LFW AW19: Burberry

FOLLOWING Riccardo Tisci’s debut collection for Burberry in SS19, a less speculative audience was eagerly awaiting what the Italian designer had in store for the British brand. If that wasn’t clear by the guest list, iconic location – Tate Modern – or the sheer calibre of models coming down the runway, this is the headline show of LFW.

The show opened with an announcement regarding the closure of clubs in an attempt to stop people from raving. What followed was heavy beats and part one of the Burberry AW19 collection, with you guessed it rave-inspired looks with model Sora Choi opening the runway. Big puffa jackets, trainers, tracksuits and parkas, polos worn as bottoms, and garment with new Burberry logo heavily emblazoned across it. Tisci later announced he wanted to represent the youth of today with this collection, but in a Tisci way, read: layering blazers over tracksuits and polo’s under corsets.

This is the London he fell in love with when first stepping foot into our British capital as a student. but are extremely contemporary.

The iconic plaid cap made numerous appearances, but nothing topped the amount of crossbody bags that accessorised the 106 (?!) looks for next autumn.

The show was overwhelming, to say the least, if your eyes wandered for a second – it proved to be hard – you could see performers climbing up the scaffolding and ladders, literally caging one section off from the audience.

Tisci wanted to capture the essence of Britishness, which wasn’t just rave-culture. Part two of his collection was informed by the more quintessentially British sharply cut suits, meticulously tailored smart wear and sleek style. A parade of beige and camel-coloured suits followed, proving that he is a true wizard when it comes to tailored fitting and a more dandy style, following in the footsteps of Thomas Burberry himself, albeit with a touch of Tisci.

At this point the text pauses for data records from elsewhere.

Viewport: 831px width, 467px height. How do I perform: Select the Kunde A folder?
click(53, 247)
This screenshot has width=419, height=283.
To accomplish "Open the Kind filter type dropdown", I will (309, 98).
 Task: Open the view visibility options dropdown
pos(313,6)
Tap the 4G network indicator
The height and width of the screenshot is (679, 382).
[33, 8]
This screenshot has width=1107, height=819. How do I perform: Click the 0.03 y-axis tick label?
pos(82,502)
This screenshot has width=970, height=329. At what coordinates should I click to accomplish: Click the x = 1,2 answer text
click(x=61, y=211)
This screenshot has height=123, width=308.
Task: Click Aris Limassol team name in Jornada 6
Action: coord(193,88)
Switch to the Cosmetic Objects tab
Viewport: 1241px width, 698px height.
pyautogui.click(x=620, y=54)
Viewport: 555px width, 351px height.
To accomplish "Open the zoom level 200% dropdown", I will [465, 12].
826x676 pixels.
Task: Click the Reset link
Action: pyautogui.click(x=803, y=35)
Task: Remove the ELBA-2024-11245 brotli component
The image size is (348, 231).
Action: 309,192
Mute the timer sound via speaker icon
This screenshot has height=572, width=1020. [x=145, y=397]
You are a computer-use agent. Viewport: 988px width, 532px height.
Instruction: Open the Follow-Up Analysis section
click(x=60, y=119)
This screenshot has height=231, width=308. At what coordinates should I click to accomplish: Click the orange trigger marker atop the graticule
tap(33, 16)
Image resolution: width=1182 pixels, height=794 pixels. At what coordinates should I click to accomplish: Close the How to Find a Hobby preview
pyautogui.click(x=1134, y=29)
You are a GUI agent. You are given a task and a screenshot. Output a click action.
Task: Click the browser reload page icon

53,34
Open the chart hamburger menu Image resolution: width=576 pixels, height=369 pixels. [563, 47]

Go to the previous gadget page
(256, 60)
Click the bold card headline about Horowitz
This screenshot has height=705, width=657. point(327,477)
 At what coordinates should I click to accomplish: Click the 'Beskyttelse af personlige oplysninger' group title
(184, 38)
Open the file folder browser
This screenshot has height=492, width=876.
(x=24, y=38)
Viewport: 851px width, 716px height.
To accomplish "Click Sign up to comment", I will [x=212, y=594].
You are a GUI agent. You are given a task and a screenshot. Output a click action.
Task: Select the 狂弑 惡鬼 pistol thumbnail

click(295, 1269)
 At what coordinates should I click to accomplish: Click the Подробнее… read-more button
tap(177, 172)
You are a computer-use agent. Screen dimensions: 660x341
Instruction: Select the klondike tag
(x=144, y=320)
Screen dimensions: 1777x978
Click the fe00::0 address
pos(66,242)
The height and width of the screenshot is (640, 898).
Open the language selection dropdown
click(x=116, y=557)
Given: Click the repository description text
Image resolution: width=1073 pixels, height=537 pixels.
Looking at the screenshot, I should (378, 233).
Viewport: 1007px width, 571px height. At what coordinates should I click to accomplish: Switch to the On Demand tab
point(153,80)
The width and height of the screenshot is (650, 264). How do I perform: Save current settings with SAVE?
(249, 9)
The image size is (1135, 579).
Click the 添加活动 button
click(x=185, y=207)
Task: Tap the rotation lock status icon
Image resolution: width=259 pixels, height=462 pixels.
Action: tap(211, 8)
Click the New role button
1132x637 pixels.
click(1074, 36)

Surprisingly it was the chapter of sophistication to caught our attention the most, his eye for details and stunning finishings were overpowering against the initial abundance of layers, fabrics, and volumes.

Keeping his collection contemporary, classy yet youthful, the Italian designer is a worthy successor to Christoper Bailey, and still keeps the house’s check in the mix. But what would a Burberry show be without a flag? As the love for Britain reached its climax when a model came parading down the catwalk in a jacket with an oversized Union Jack attached to it, patriotism at its finest.

The Burberry Baby hair is destined to make its way to street style, fly-aways wasn’t combed back with excessive amounts of gel, instead, they adorned the faces of the models in stunning shapes, a look we must recreate. Baby hair we’ren’t combed back with gel yet adorned the faces of models in elegant shapes.

For the love of London and Riccardo Tisci, reconfirming his rightful spot at the helm of the British brand, not that we ever doubted it.